Так или иначе, запутанные отношения трех «свободных» личностей – героев фильма Бертолуччи показывают, что эгоистическое, гуманистическое восприятие личной свободы как новой нормы поведения и абсолютной вседозволенности эго, в конце концов, приводят их к неизбежной гибели.
И говоря о такой свободе, хочется вспомнить предсмертную записку Делёза, звучащую как квинтэссенция страданий эго, попавшего в тиски одинокой свободы: «Этот мир не стоит того, чтобы рождаться».
Но неужели в жизни троицы героев нет места подлинной любви? печаль и трагичность «Мечтателей» ещё и в том, что Изабелль, действительно, любит Мэтью. Иначе, с её синемышлением, она бы не называла его «мой Валентин». То есть не звала бы Мэтью именем, которое является не только синонимом Возлюбленного, но и названием мелодрамы с Рудольфом Валентино в главной роли. Для синефилки Изабелль это наивысшее из возможных признаний в любви. Но себя и Тео Изабелль любит намного больше.
Литературным, визуальным и даже музыкальным цитатам отводится в «Мечтателях» своя особая роль. «Китон отличается от Чаплина как серафим от механизма» - это высказывание героя Гарреля, позаимствованное им из книги Делёза «Кино» (ещё не написанной на момент, когда происходят события ленты), лишний раз подчеркивает юношеское пренебрежение творческим ремеслом и восхищение «свободным полётом гения», свойственное восхищенным синефилам. Плакаты времён китайской культурной революции, бюстик Мао, киноафиши и голоса Джима Моррисона и Дженис Джоплин, сопровождающие «Мечтателей», напоминают им и зрителям о прекрасном мире. Мире, где, наконец, будет возможно и, главное, можно всё. Где мерой идеальной гармонии может стать даже зажигалка “Zippo”, и где «Поэма – это и есть петиция, а петиция – и есть поэма». Последняя фраза, являющаяся реакцией Мишеля Фуко на петицию поэта и писателя Жана Жене, требовавшего гражданских свобод для представителей сексуальных меньшинств и прекращения их уголовного преследования, в фильме выдаётся за высказывание буржуазного отца, в юности писавшего стихи и сопровождается саркастической репликой дочери: «Это твоя лучшая строчка, папа…»
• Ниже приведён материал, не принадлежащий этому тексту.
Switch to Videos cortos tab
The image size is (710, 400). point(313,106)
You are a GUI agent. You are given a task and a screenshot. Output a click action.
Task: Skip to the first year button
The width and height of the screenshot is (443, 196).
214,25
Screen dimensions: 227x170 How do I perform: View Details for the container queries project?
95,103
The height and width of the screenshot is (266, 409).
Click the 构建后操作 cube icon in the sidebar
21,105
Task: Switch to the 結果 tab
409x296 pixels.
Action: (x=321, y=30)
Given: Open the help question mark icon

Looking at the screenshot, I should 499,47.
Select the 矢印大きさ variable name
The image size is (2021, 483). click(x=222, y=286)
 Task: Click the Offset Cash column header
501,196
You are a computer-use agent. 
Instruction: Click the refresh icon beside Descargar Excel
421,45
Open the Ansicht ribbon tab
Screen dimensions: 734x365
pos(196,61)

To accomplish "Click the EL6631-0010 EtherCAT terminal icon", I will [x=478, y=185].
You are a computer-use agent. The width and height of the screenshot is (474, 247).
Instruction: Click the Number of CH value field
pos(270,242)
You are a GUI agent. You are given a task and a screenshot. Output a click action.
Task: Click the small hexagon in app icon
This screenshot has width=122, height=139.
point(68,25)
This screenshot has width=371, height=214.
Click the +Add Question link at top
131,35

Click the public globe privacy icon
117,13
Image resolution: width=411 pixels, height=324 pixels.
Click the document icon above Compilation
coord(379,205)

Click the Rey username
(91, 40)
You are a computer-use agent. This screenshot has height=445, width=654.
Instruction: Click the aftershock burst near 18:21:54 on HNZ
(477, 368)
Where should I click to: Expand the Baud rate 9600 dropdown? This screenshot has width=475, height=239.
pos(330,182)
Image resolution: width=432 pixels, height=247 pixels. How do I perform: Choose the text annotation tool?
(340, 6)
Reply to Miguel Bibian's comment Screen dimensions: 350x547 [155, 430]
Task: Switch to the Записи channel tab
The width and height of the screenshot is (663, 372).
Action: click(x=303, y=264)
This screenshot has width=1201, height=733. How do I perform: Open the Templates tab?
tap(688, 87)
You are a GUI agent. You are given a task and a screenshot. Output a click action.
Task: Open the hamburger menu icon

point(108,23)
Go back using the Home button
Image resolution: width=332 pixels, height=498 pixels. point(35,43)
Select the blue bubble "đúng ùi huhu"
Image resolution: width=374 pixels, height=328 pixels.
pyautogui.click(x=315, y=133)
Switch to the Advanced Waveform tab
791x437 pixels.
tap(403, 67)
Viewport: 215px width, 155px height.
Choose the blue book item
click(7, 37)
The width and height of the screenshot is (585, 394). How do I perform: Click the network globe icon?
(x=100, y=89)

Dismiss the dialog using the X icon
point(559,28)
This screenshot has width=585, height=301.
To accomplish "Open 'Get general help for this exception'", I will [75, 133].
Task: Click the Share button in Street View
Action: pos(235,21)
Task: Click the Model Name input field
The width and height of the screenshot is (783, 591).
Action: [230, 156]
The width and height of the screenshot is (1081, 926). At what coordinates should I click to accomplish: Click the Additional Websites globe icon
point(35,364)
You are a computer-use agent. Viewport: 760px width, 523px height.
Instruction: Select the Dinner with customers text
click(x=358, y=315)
Музыкальные цитаты в «Мечтателях», напоминающие об утраченном нами идеальном мире становятся только острее оттого, что идолы движения хиппи – Джоплин и Моррисон поют о царящем вокруг непреодолимом одиночестве, которое, несмотря на жажду абсолютной любви, заставляет нас довольствоваться лишь её временной иллюзией. В начале фильма звучит “I need a man(to love me”), а в его кульминации – вступление к “Love me two times (and go away”).
Рассматривая образы героев ленты Бертолуччи, нам не удастся избежать и теологической аналогии. Сакральный брак близнецов брата и сестры, ; а по признанию брата-мечтателя они с сестрой не просто близнецы, а «сиамские близнецы, сросшиеся умами», ; составляет основу мира богов Египта и Ассирии. Поэтому союз героев фильма может быть вдохновлён не только идеями сексуальной революции, но и популярными даже среди атеистической интеллигенции шестидесятых годов оккультно-магическими идеями «Великого востока», противопоставляемыми христианству. Это предположение кажется мне тем более правдоподобным, что в «Мечтателях», среди книг, лежащих в комнате и даже в ванной, можно увидеть, в том числе Бульвера-Литона, Блаватскую и Кроули.
И всё-таки, чем является тоска мечтателей по жизни как в любимом фильме, по  «миру свободы», как ни тоской по раю, представление о котором искажено их гипертрофированным эго?
Бертолуччи прекрасно удаётся показать гротескную, наивную и во многом смешную трагичность восстания этого эго против целого мира с единственным требованием: предоставить мир, в котором единственным мерилом станет моё «Хочу!»
«Хочу», интуитивно испытывающее стремление к творчеству и ощущающее лживость мира, но по причине всё того же эгоцентрического комплекса умножающее только пустоту.